Exercise aim: Write what comes next in the commentary on the governments of Argentina and Venezuela, starting right after its final sentence.

The train network in Buenos Aires would, until recently, see carriages without doors and people sitting on the roof. The Kirchner government spent more money on leasing new planes for its national flag carrier Aerolineas Argentinas than it did on building proper flood defences for the capital.

Rather than be open to the world, Argentina decided to make it harder to import goods and services. Kirchner would always attend private hospitals, but the public hospitals were left short of medicines and vital equipment. She spoke passionately about defending the peso against the dollar, but yet Aerolineas Argentinas paid for rooms in a hotel chain owned by the president, not in pesos but in US dollars. Argentines grew tired of a president who had never held a proper press conference in all the years she was in office.

Venezuela has fared even worse. During a business trip several years ago I was told not to take an evening flight out of Caracas for fear of car-jacking en route to the airport. A friend in Colombia, who is Venezuelan, told me her mother comes to visit her in Bogota and fills up suitcases with soap and shampoo as they are so difficult to find in Caracas.

Once again, this is down to a Chavez/Maduro government which has printed money and driven foreign investors away by expropriating assets from multinationals. Its opposition leader was imprisoned for attending an anti-government rally. Venezuela does not have a version of the TV programme Question Time: its own version of political programming is listening to songs about how wonderful the president is on every single TV channel, as I learned every morning in my hotel room during my stay.

Source material:
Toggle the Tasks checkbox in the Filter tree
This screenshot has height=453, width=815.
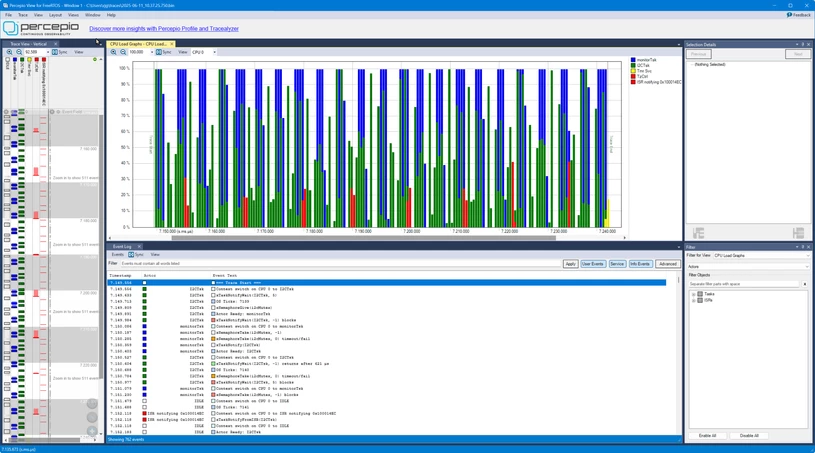700,294
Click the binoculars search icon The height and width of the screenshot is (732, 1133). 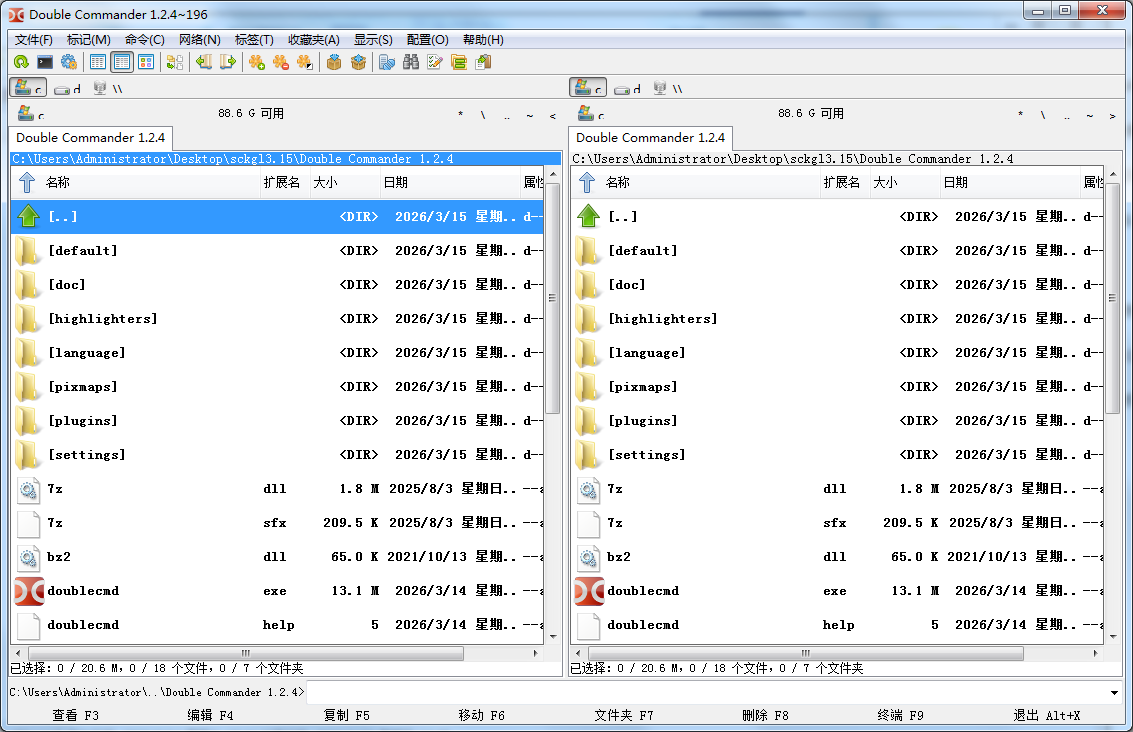click(411, 62)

Solved problem:
And so, finally, to Brazil – another country with huge potential. It held a World Cup in 2014 where billions were spent on stadia, while millions of citizens live in terrible poverty.

Corruption in the oil industry once again was partly to blame for the impeachment of its president. Sao Paulo, where I am today, is a sprawling mess of a city with very little public transport and the rich have their own helicopters to get around. Of the world's 50 most dangerous cities, 21 are in Brazil.

It’s time for the hard left in Latin America – and our own opposition leader, who supports their thinking – to wake up and smell the coffee, for it has left a bitter taste in the mouth of ordinary Latin Americans.